Regent Brent Smith offered reinforcement, saying, “I would encourage campuses to innovate. That’s a goal of ours.”

Harris also gave committee members an update on the 2007-09 operating budget. Harris said, “This is one of the best budgets we’ve had in a long time. Funding is there that we need for the Growth Agenda initiatives. It’s a very forward-looking budget.” Harris told the committee that certain issues will still need to be addressed, such as the funding lapse and veterans’ tuition remission. She said the biggest problem for the capital budget is the significant reduction in all-agency funds, which will necessitate re-prioritizing campus building projects.

Sharon Wilhelm, interim associate vice president of policy analysis and research, gave the committee a preliminary report of Fall 2007 enrollments. She said that non-resident enrollments have increased by a headcount of 1,200 and resident enrollments have increased by a headcount of 1,800. She concluded, “The non-resident tuition policy passed by the Board two years ago is achieving its desired goal of attracting more non-resident students and supporting additional resident students,” said Wilhelm. She said more details will be available at December’s Board meeting.

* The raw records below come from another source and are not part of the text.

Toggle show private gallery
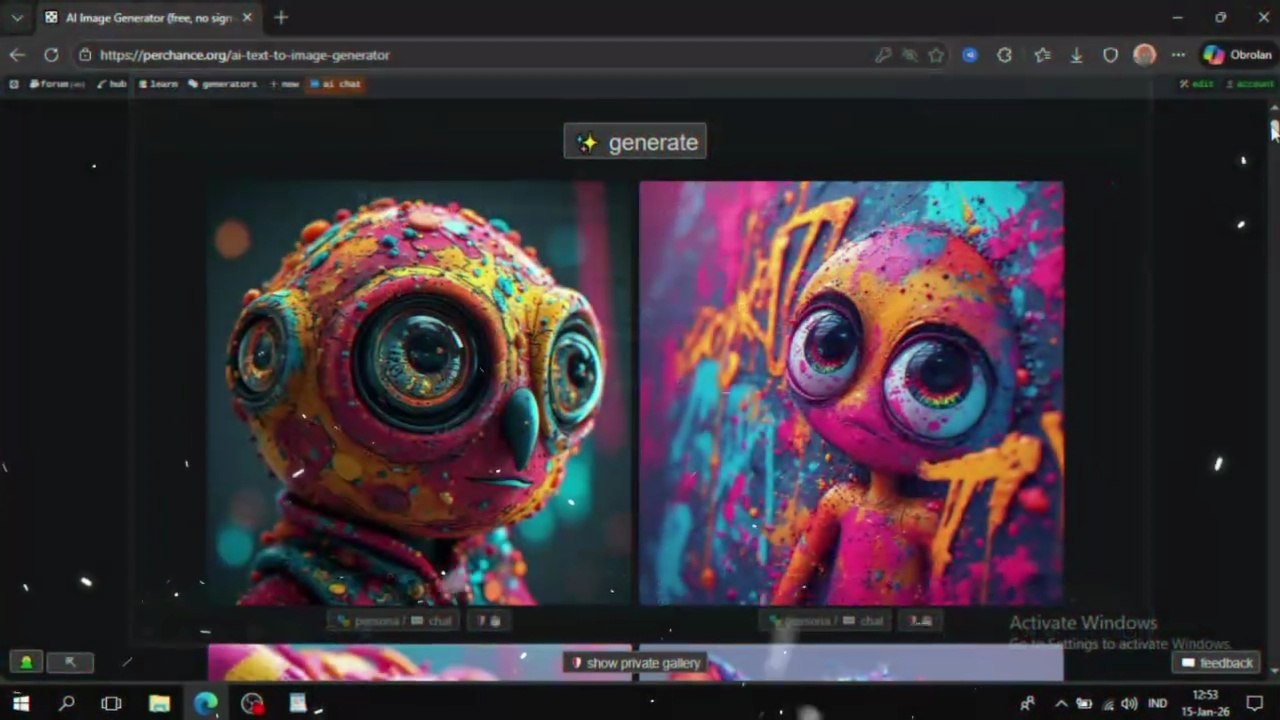1280x720 pixels. (635, 663)
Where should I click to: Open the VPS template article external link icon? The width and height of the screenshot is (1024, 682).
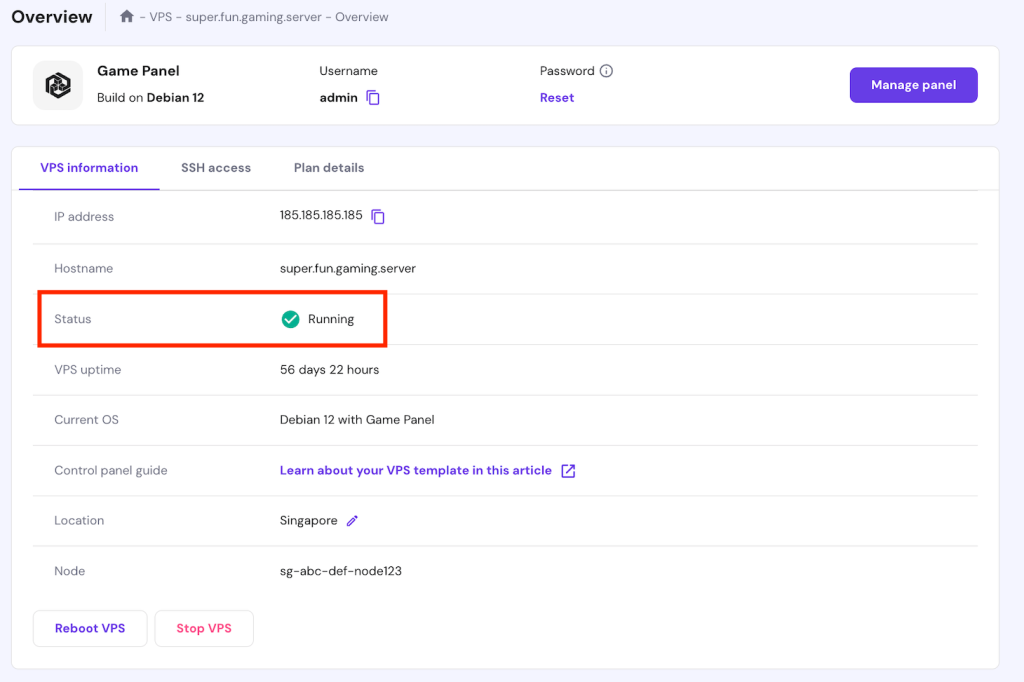click(x=568, y=470)
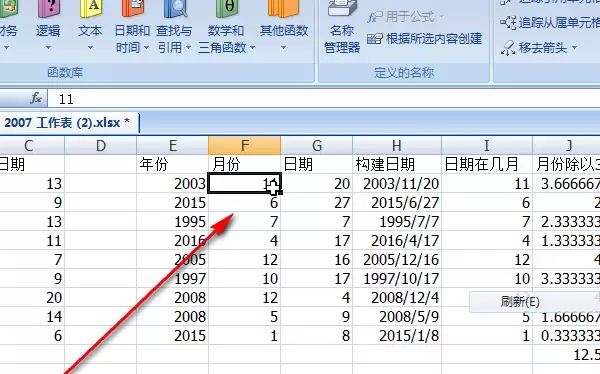Click the formula bar input showing 11
The image size is (600, 374).
coord(324,99)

In other business, the Business, Finance, and Audit Committee:

  • approved a resolution to accept bequests over $50,000;
  • reviewed a report of quarterly gifts, grants, and contracts;
  • reviewed a quarterly and actual budget comparison;
  • received an update on the progress of the Tuition and Financial Aid Working Group; and
  • heard an update on the biennial pay plan process.

The committee adjourned to attend a mid-afternoon public forum held by the UW System each year to gather input and feedback regarding the management of its trust fund holdings.

Physical Planning and Funding Committee

At the Physical Planning and Funding Committee, Assistant Vice President David Miller reported to committee members that the Building Commission approved about $10 million for projects at its October meeting.

In other business, the committee:

  • approved a design report and gave authority to construct a parking ramp expansion project at UW-Madison;
  • approved a design report for a biochemistry project at UW-Madison and gave authority to construct a research tower, a project which also includes renovating three historic buildings on campus;
  • approved expanding the campus boundary and purchasing land for parking at UW-Stevens Point;
  • approved UW-Stevens Point’s request to accept a gift of land to benefit the Schmeeckle Reserve Nature Conservancy;
  • approved a design report and project adjustment for a library renovation project at UW-Superior; and
  • approved adjusting the scope of a student center project at UW-Superior.

Each of the resolutions will be brought to the full Board for approval at its next meeting tomorrow. A resolution to give authority to construct all agency maintenance and repair projects was deferred. The committee met in closed session with no report.


The Board of Regents will resume its November 2007 meeting on Friday, November 9, at 9 a.m. in Van Hise Hall.